Even with his findings being backed by studies and is more grounded in reality, it still offers some dissonance as Brooks thinks Americans working longer hours or multiple jobs is something that people want to do.
When in reality, these things are a sign of the fact that companies keep raising prices, wages are stagnating, and the solutions that people are offering to those directly impacted by that are done by rich folk who say that the poor are too entitled and should pull themselves up by their bootstraps.
Rich folk that are equally rigging the systems in place to be harsher on poorer people and less so on those charging six figures for every speaking gig they show up to.

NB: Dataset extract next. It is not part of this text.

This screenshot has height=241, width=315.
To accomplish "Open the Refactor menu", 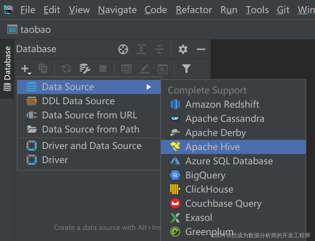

Obviously people like myself aren’t Brooks’ primary audience. His audience is those in upper and middle class. Those who can afford to take some vacations to attend his speaking gigs, buy his books, and live in relative ease. As I’ve said before, self-help isn’t really designed for marginalized (or poor) individuals. And this particular issue will persist until something is done about it.
But it says something about the self-help industry that we allow people like Arthur Brooks to come in, propose the same bland answer that many others offered before and people herald him as a brilliant individual. He isn’t.
He steered people into this direction. And now that things are more broken, his solution to “fix” the problem he created is to think more happy thoughts.
We don’t need positive vibes right now. We need actual change.